Please Suggest if there is any alternative way
Thanks
Lena
(Elena Vilchik)
October 17, 2019, 7:45am
2
Hi,
Indeed there is no hard-code credentials rule for JS yet. But it should be available in next release (see ticket https://github.com/SonarSource/SonarJS/issues/1498 ).
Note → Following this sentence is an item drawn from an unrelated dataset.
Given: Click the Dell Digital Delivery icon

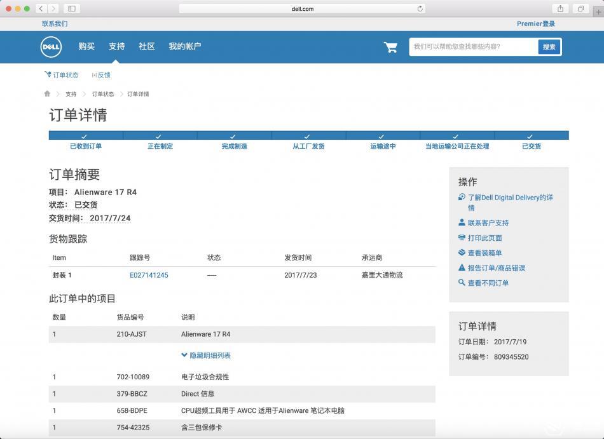Looking at the screenshot, I should [463, 197].
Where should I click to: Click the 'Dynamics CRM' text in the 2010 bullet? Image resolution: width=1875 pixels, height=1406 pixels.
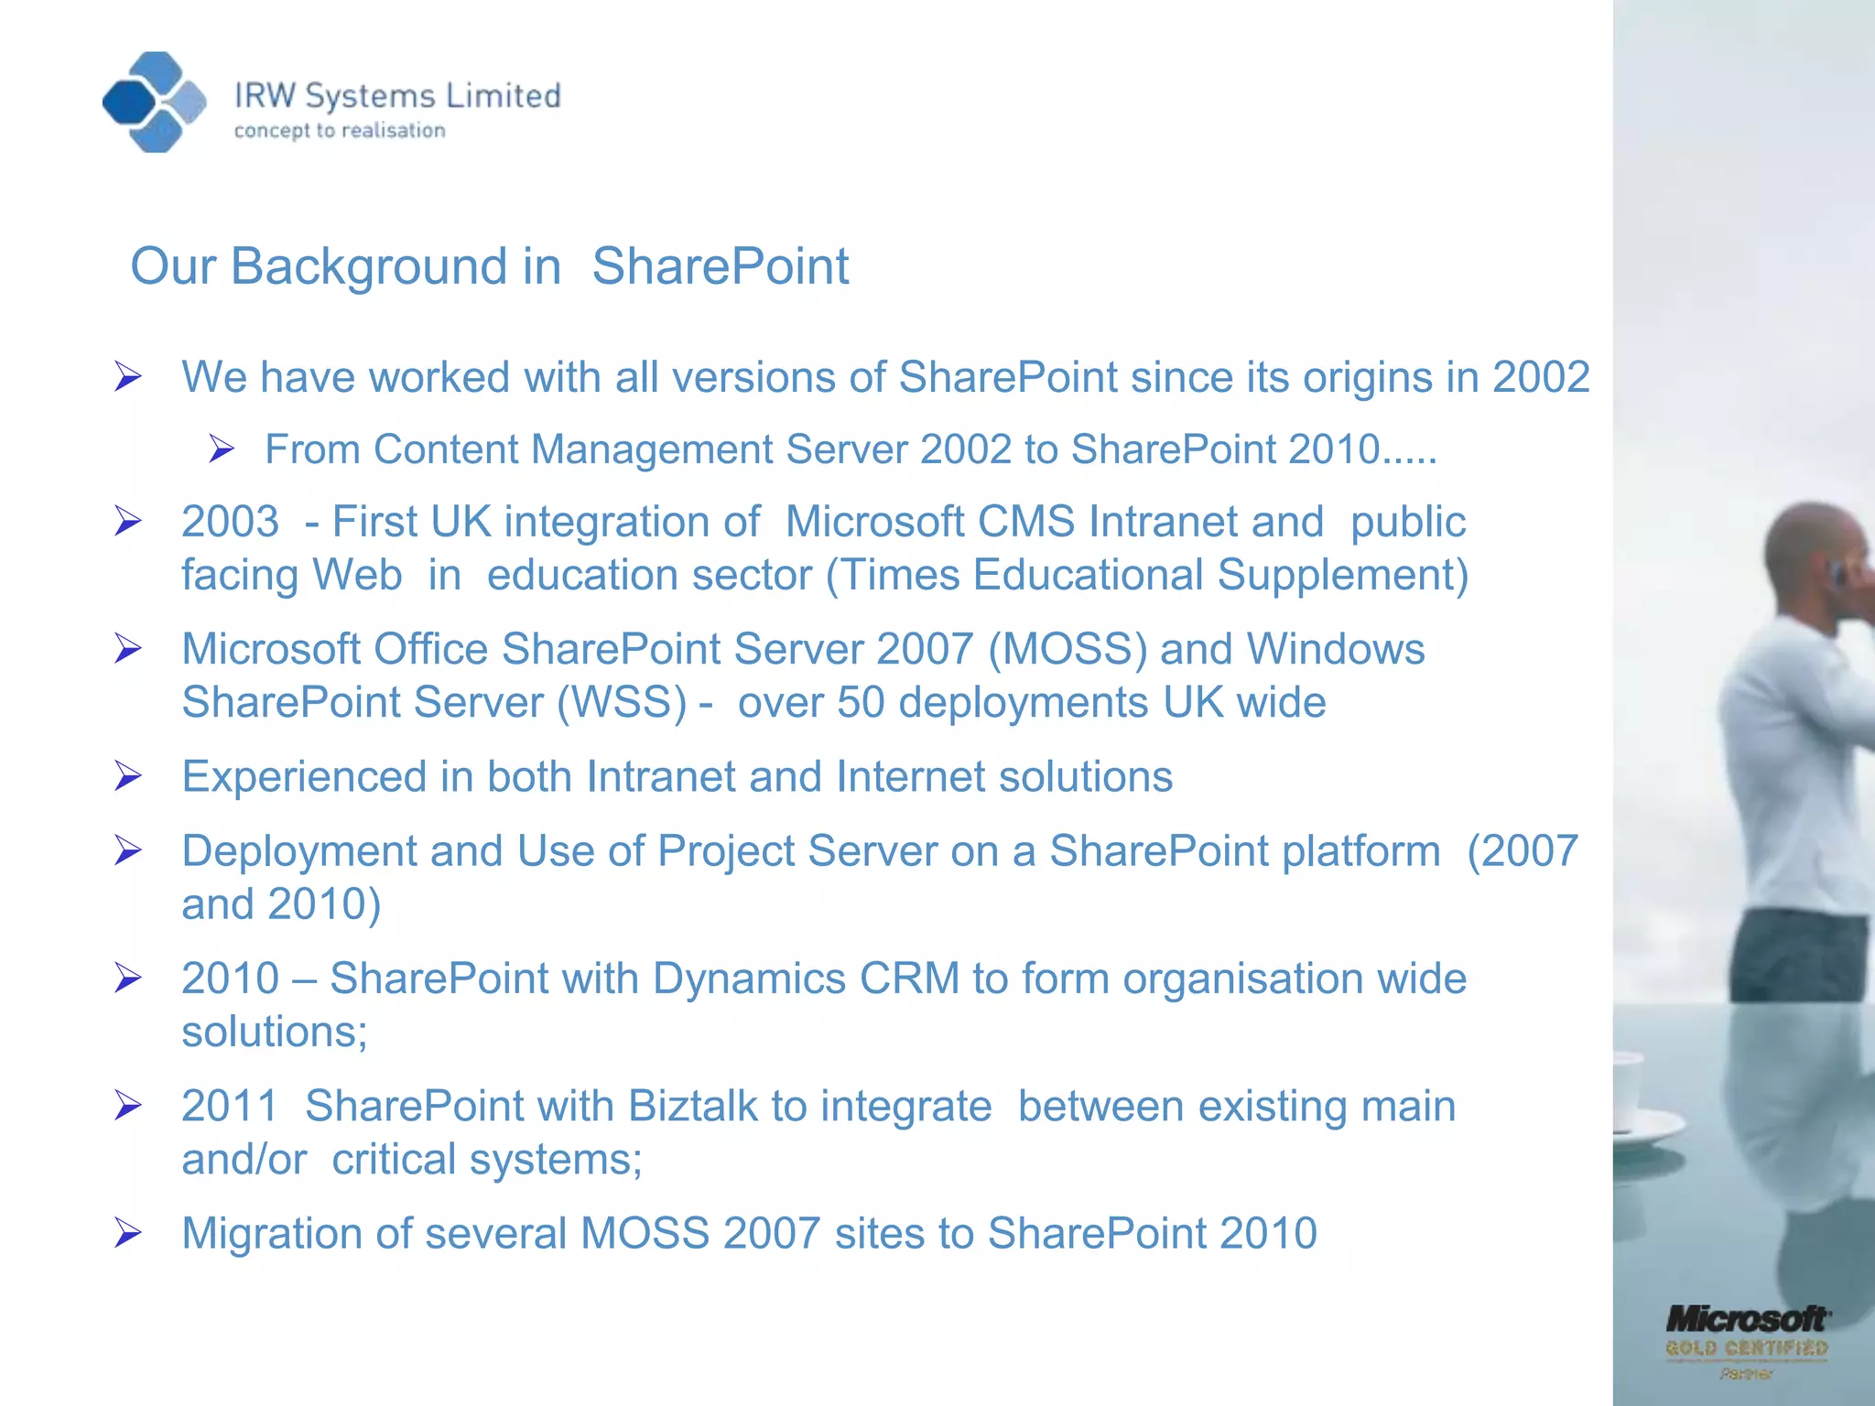pyautogui.click(x=806, y=979)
For hard-code URI we also don’t have a rule and don’t have plans to implement one (see comment at the bottom https://jira.sonarsource.com/browse/RSPEC-1075 )
Himanshu
(Himanshu Sharma)
October 17, 2019, 9:33am
3
Thanks Elena for Reply ,
In Version 7.1 can We Create Custom Rule for Hardcoded Credentials Or URIs in Javascript.
Thanks
Lena
(Elena Vilchik)
October 17, 2019, 10:14am
4
Are you talking about SQ version 7.1?
Custom rules for JS are deprecated and will be dropped soon. Instead you can create custom ESLint rule and import its results with external issue report .
Lena
(Elena Vilchik)
October 17, 2019, 11:58am
6
Using SQ 7.1 is not a great idea, as there is LTS (long term support) 7.9 version is released while 7.1 will not be supported anymore. So I recommend to use 7.9 or 8.0 (latest release).